El llamado de Cristo a la conversión no es una invitación a separar la vida de la fe de la vida diaria, como algunos parecen comprender, sino a integrar la fe en la vida diaria. Todos los actos de la vida deben traslucir los efectos del compromiso con el Señor. En la vida conyugal y familiar se debe buscar que la presencia transformante de Dios se vuelque en la vida concreta, manifestándose en los diversos aspectos y realidades de la vida diaria de cada uno de los integrantes de la pareja y de la familia.

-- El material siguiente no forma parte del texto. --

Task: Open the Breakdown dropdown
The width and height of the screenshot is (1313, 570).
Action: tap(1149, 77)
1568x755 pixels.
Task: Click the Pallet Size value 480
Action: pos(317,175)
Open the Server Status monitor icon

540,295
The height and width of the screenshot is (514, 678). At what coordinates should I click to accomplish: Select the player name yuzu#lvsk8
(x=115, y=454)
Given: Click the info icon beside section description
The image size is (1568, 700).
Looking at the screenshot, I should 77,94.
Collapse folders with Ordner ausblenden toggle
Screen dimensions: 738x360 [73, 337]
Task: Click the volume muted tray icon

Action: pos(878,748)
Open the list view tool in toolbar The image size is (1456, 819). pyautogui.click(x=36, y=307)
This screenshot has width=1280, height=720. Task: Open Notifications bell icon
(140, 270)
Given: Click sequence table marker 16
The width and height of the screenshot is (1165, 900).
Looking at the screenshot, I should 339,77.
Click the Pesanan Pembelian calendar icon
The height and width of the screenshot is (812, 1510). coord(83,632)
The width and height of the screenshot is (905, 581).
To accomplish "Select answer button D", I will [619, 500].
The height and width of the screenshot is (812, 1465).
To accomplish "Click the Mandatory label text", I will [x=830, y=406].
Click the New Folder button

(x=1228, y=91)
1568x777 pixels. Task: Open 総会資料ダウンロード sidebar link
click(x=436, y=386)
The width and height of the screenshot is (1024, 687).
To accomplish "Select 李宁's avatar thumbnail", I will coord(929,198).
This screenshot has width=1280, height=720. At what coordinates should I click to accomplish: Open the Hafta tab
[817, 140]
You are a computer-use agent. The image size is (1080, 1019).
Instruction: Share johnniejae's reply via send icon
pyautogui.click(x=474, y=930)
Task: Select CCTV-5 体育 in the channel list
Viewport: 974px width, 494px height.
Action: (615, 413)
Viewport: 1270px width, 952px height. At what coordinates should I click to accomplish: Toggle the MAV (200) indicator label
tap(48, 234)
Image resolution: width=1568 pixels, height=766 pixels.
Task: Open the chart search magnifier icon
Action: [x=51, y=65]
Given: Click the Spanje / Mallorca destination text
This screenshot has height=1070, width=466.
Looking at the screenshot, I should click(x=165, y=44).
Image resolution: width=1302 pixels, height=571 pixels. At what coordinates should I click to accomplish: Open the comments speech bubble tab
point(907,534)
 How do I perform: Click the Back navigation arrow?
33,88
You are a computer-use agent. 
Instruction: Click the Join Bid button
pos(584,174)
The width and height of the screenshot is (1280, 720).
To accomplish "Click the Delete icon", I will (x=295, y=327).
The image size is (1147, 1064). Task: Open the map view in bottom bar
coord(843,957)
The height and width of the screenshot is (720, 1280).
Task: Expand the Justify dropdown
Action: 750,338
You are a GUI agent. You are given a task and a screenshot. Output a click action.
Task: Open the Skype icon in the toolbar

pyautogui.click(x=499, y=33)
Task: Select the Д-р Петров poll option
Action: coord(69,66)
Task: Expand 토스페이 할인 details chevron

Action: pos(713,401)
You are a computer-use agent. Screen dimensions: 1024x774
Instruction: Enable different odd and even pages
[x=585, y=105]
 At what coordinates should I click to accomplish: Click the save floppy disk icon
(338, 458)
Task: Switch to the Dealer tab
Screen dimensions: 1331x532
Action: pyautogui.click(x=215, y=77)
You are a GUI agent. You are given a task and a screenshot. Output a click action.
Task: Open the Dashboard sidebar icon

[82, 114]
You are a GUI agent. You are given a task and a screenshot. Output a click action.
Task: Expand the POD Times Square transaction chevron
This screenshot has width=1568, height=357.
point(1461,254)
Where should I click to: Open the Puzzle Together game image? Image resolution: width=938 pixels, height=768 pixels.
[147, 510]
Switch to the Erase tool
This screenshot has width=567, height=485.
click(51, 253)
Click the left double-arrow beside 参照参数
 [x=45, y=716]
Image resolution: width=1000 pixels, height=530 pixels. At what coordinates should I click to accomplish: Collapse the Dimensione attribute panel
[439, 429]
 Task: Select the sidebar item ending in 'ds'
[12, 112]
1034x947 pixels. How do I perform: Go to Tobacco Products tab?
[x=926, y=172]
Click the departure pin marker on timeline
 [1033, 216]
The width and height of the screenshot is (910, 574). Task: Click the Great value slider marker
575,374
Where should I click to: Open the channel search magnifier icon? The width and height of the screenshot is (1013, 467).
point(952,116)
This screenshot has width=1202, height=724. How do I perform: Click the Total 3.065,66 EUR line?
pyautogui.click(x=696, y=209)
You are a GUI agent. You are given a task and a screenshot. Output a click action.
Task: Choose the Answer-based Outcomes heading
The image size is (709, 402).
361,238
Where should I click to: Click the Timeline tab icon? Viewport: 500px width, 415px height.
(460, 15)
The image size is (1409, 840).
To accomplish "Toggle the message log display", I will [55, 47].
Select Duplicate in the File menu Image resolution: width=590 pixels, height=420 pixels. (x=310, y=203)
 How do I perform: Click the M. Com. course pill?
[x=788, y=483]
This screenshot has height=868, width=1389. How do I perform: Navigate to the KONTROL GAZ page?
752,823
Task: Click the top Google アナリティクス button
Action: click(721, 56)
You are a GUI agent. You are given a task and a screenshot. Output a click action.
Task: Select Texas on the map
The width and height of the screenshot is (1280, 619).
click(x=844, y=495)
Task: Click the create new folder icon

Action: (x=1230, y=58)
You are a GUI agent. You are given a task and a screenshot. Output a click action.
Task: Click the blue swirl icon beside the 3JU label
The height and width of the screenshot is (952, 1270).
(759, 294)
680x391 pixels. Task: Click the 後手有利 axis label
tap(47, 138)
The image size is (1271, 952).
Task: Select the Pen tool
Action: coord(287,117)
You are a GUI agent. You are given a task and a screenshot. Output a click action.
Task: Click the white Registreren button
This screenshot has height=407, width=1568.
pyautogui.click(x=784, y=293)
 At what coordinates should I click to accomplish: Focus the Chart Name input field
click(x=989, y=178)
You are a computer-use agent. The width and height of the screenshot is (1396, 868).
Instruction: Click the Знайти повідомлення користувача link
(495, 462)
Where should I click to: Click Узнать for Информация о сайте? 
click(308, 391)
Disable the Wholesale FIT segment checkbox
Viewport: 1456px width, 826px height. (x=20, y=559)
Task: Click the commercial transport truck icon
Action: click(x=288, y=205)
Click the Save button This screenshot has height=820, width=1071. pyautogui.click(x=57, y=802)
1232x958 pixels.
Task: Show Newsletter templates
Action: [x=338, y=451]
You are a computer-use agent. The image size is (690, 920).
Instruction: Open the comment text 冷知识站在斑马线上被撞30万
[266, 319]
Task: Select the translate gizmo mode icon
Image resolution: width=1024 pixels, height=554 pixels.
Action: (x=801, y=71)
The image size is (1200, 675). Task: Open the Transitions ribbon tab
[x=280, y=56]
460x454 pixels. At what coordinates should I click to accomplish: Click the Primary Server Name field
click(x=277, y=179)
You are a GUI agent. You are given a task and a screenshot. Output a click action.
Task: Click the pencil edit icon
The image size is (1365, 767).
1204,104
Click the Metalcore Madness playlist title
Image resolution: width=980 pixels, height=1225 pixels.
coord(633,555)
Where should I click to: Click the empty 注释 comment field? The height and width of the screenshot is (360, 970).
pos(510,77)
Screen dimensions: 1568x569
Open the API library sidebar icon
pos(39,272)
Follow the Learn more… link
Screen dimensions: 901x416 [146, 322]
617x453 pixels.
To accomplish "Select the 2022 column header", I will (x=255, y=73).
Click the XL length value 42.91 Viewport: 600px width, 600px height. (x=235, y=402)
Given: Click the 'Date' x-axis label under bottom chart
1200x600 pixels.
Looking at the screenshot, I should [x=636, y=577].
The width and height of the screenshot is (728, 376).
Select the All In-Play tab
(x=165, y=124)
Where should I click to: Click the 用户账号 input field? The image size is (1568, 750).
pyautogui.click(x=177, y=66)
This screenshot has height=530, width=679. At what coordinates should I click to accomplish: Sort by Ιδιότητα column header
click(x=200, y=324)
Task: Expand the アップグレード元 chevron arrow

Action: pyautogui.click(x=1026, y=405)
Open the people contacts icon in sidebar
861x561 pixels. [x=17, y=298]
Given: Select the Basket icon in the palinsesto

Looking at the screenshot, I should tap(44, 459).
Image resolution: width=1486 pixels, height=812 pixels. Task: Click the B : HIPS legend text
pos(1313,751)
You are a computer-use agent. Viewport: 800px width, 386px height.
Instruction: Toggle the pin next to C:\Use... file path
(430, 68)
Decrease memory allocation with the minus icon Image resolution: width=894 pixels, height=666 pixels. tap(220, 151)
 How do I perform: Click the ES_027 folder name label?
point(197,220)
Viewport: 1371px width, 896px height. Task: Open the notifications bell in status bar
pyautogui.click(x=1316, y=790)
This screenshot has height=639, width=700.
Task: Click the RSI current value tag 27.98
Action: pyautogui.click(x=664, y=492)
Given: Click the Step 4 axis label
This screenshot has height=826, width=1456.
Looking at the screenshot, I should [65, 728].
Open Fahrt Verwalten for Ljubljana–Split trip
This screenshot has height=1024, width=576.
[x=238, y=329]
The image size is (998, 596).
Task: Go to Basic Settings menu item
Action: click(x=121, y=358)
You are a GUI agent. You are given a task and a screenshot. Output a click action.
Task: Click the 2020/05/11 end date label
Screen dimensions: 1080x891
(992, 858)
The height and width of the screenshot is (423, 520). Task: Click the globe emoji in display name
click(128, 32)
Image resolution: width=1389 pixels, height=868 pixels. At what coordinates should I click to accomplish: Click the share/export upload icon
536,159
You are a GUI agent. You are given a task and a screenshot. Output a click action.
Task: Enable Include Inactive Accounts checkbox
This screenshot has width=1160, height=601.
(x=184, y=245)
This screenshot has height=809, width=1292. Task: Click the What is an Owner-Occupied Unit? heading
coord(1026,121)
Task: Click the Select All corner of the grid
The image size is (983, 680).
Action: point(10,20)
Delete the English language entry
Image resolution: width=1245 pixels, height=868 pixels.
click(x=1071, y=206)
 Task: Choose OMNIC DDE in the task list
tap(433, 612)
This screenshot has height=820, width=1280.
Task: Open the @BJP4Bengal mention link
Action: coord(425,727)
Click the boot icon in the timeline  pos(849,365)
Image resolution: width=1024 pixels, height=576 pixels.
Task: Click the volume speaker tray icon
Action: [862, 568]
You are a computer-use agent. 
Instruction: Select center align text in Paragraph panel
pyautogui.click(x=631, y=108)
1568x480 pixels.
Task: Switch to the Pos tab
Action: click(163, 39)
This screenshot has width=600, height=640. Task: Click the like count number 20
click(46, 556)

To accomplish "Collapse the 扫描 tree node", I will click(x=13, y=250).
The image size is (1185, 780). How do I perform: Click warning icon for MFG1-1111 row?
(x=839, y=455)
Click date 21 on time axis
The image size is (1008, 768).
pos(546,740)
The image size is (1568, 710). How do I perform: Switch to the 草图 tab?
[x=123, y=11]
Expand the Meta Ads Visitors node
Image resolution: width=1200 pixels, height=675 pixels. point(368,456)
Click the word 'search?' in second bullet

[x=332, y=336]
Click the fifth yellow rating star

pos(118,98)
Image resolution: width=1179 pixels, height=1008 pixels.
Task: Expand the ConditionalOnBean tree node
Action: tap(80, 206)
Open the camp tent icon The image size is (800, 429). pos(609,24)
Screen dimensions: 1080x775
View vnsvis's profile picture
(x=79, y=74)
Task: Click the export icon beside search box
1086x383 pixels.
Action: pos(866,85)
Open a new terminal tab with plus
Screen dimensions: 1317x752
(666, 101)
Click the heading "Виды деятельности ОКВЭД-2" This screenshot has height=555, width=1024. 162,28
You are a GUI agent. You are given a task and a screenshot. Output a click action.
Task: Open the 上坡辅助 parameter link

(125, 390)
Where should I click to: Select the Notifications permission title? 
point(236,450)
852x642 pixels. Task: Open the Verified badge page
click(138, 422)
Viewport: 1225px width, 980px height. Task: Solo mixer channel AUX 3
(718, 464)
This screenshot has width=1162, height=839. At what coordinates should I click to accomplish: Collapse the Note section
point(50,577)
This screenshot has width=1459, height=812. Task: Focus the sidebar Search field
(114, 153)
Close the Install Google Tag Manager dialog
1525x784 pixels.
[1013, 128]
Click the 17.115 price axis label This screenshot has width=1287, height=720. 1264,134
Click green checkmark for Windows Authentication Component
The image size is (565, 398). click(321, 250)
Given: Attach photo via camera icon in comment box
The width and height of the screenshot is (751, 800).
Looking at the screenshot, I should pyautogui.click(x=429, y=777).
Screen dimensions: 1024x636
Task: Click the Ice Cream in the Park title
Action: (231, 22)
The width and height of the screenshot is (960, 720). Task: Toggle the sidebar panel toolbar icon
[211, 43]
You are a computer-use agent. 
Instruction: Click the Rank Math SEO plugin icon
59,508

Amar es una posibilidad del ser humano, pero no es una realidad fácil de alcanzar. Amor, responsabilidad, libertad, respeto, son realidades que van unidas. Los medios de comunicación social han vulgarizado y envilecido la suprema realidad del misterio del amor. Es tarea de cada cual descubrirse a sí mismo, y descubrir qué tipo de tendencias anidan en él. Hay que seguirle la pista al anti-Amor para darle la contra, y así hacer lugar al impulso generoso y reverente del Amor, que es participación y conduce a la comunión. Hay un estrecho vínculo entre la tarea de hacerse hombre, ser humano pleno, y la tarea de abrirse a la gracia de Dios para erradicaar la tendencias del anti-Amor y dar lugar al Amor, a sus consecuencias y a sus participaciones.

El matrimonio, vocación de encuentro humano en el amor, es una realidad donde se puede verificar la verdad del «nosotros», dimensión que, al estar enraizada en el amor, será la de un dinamismo de apertura y comunión hacia los otros. La familia es también un medio de relaciones que, cuando están centradas en el amor y en la comunión, en la libertad respetuosa de cada cual, en el orden justo y prudente, es un «cenáculo de amor» que plenifica a sus integrantes, que abren sus vidas al Señor de la Vida, y se vuelcan generosa y solidariamente hacia los demás seres humanos, compartiendo inquietudes y esperanzas, y dando un testimonio efectivo de que el amor es posible, de que es real, por obra de Aquel que es todo Amor.

El matrimonio y la familia son realidades sublimes que deben ser comprendidas y valoradas a la luz de la Revelación del Señor, para que puedan ser vividas a plenitud en conformidad con el amoroso Plan Salvífico de Dios."